Goldfinger director Guy Hamilton was brought on to helm the project, which was now envisioned as two films shot simultaneously. The movie was ramped up, but a major snafu reared its head when the film moved the filming to London where the producers could save a lot of much-needed funding. As luck would have it, Hamilton was a tax exile in his native land and the relocation of the movie made it impossible for him to continue. Quick cut across the pond, and the champ at the box office is a little horror film called The Omen. Its director, Richard Donner, has suddenly become a hot property. One phone call and a cool million dollars later, Superman parts 1 and 2 have a new director. Jumping into the project with both feet, Donner inherits a screenplay that is over 400 pages in length and with a tone that the director is uncomfortable with. Bringing in his close friend and writer Tom Mankiewicz, the two begin what is basically a page one rewrite. The primary creative force behind the filmed version of Superman, Mankiewicz was denied writing credit by the arcane rules of the Writers Guild and has to settle with the title Creative Consultant, a credit that Donner placed directly behind the Guild sanctioned one, causing no small degree of bad blood that sounds like it still exists to this day. I mention this for a couple of reasons, first of all to give credit where credit is due, and to show that Donner brought the right sense of loyalty and independence to this big screen version of Superman. If Mankiewicz created the film's soul, Donner brought the backbone -- the energy and the work ethic that the movie needed to be successful. Making up the techniques to make us believe a man could fly as they went along, Donner and company created a movie that is not only full of thrills but also one that has at its center a great love story. It is this love story that binds all the elements together and the one that keeps the film somewhat grounded in reality.
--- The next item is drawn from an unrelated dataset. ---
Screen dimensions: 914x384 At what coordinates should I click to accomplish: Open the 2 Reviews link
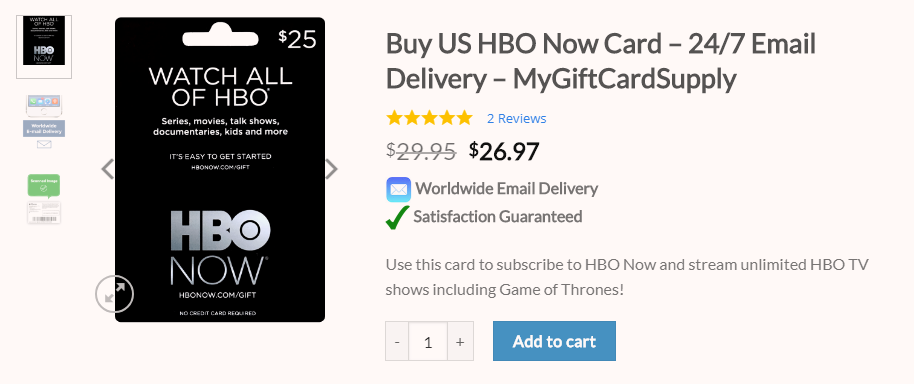[516, 119]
From a production aspect, Superman is a class act across the board. Credit should certainly be given to the cinematography of Geoffrey Unsworth (2001: A Space Odyssey), whose work gives the film a beautiful glow and warmth. When looking at Superman, it is easy to see that three styles are present. In the opening sequence on Krypton, everything is cool and sterile. Moving to the middle chapter in the American heartland, it is all Norman Rockwell, and then in its third part in the big city, bright comic book colors are the palette of choice. Unsworth's camera and lights cover everything in style and his contribution cannot be overlooked. Physically the great John Barry (Star Wars) designed the production, and the scale of the movie really is a sight to behold. Lastly, what would Superman be without the music of John Williams? Of his "big" scores like Star Wars, Raiders of the Lost Ark and Close Encounters of the Third Kind, Superman has long remained one of my favorites. It is rich and complex music that perfectly sums up what is onscreen and gives the movie a musical identity. For me, one of the biggest selling points of this DVD is the 5.0 isolated music track of Williams' score.
Having not seen Superman in a number of years, the first thing I was struck by was just how remarkable Christopher Reeve's two performances are. The classic superhero tales are often defined by their duality, and it is what has often caused many adaptations to fall flat. In order to accept the world of the superhero, both identities must be believable and exist on their own terms. Using simple body language, Reeve made Superman and Clark Kent two very different people, and the movie succeeds because of his work. There is a sense of true purity to his performance, yet his work is far from one-dimensional. His Superman is a man who believes he has a purpose and is here to do good. It is this core belief that also gives his Superman a slight swagger and a tinge of arrogance, but also makes for a performance of surprising depth. Simply put, Reeve took a role that is as much a part of the fabric of America as baseball or apple pie and made the role his own.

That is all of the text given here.